──────── Quoted passage ────────
The phonology of Vietnamese features 19 consonant phonemes, with 5 additional consonant phonemes used in Vietnamese's Southern dialect, and 4 exclusive to the Northern dialect. Vietnamese also has 14 vowel nuclei, and 6 tones that are integral to the interpretation of the language. Older interpretations of Vietnamese tones differentiated between "sharp" and "heavy" entering and departing tones. This article is a technical description of the sound system of the Vietnamese language, including phonetics and phonology. Two main varieties of Vietnamese, Hanoi and Ho Chi Minh City, which are slightly different to each other, are described below.
Initial consonants which exist only in the Northern dialect are in red, while those that exist only in the Southern dialect are in blue.
The table below summarizes these sound correspondences:
|Diaphoneme||Hanoi||Ho Chi Minh City||Example|
|/v/||/v/||/j/ or /v/||vợ 'wife'||[və˨˩ˀ]||[jə˨˧] or [və˨˧]|
|gia 'to add'|
|/r/||/r/||ra 'to go out'||[ɺa˧]|
|/ʈ/||/ʈ/ or /c/||trẻ 'young'||[ʈɛ˩˥] or [cɛ˩˥]|
|/ʂ/||/ʂ/ or /s/||sinh 'born'||[ʂɪ̈n˧] or [sɪ̈n˧]|
|Close||/i/ ⟨i, y⟩||/ɨ/ ⟨ư⟩||/u/ ⟨u⟩|
|/e/ ⟨ê⟩||/ə/ ⟨ơ⟩
|Centering||/iə̯/ ⟨ia~iê⟩||/ɨə̯/ ⟨ưa~ươ⟩||/uə̯/ ⟨ua~uô⟩|
The IPA chart of vowel nuclei above is based on the sounds in Hanoi Vietnamese; other regions may have slightly different inventories. Vowel nuclei consist of monophthongs (simple vowels) and three centering diphthongs.
|/w/ offglide||/j/ offglide|
|Centering||/iə̯w/ ⟨iêu⟩||/ɨə̯w/ ⟨ươu⟩||/ɨə̯j/ ⟨ươi⟩||/uə̯j/ ⟨uôi⟩|
|Close||/iw/ ⟨iu⟩||/ɨw/ ⟨ưu⟩||/ɨj/ ⟨ưi⟩||/uj/ ⟨ui⟩|
|/ɛw/ ⟨eo⟩||/aw/ ⟨ao⟩
Thompson (1965) says that in Hanoi, words spelled with ưu and ươu are pronounced /iw, iəw/, respectively, whereas other dialects in the Tonkin delta pronounce them as /ɨw/ and /ɨəw/. This observation is also made by Phạm (2008) and Kirby (2011).
When stops /p, t, k/ occur at the end of words, they have no audible release ([p̚, t̚, k̚]):
|đọc||'to read'||/ɗɔk/||→||[ɗăwk͡p̚], [ɗăwk̚ʷ]|
The pronunciation of syllable-final ch and nh in Hanoi Vietnamese has had different analyses. One analysis, that of Thompson (1965) has them as being phonemes /c, ɲ/, where /c/ contrasts with both syllable-final t /t/ and c /k/ and /ɲ/ contrasts with syllable-final n /n/ and ng /ŋ/. Final /c, ɲ/ is, then, identified with syllable-initial /c, ɲ/.
──────── Data extract ────────
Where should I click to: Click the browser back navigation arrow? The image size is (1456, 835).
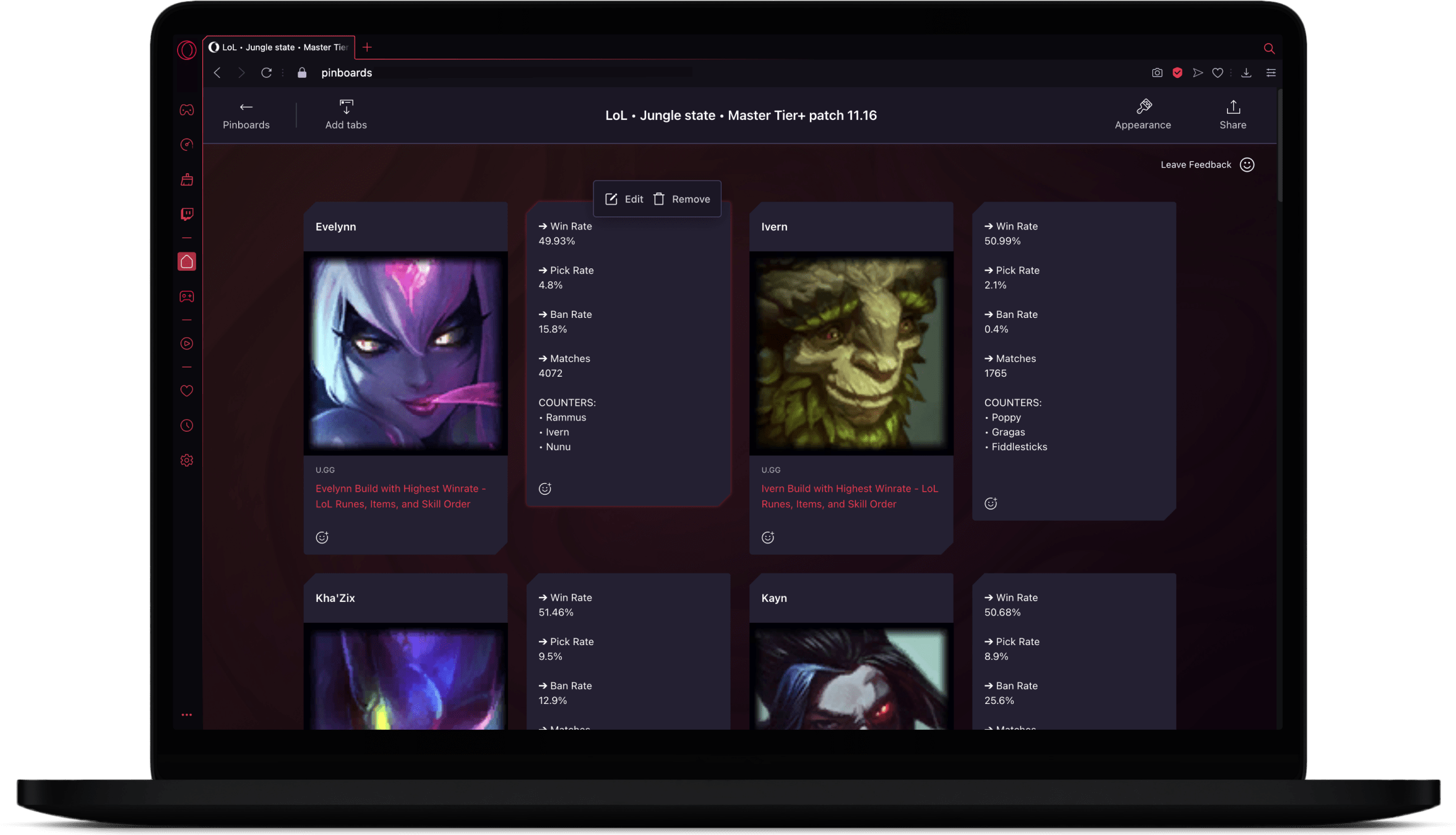(x=218, y=72)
────────
_Aim_:
Summarize the article on Vietnamese phonology in two sentences.

_Response below_:
Vietnamese has 19 consonant phonemes, with 5 more used in the Southern dialect and 4 exclusive to the Northern dialect, along with 14 vowel nuclei and 6 tones, and the article describes two main varieties, Hanoi and Ho Chi Minh City. Word-final stops /p, t, k/ have no audible release, and syllable-final ch and nh in Hanoi Vietnamese have been analyzed in different ways, with Thompson (1965) treating them as the phonemes /c, ɲ/.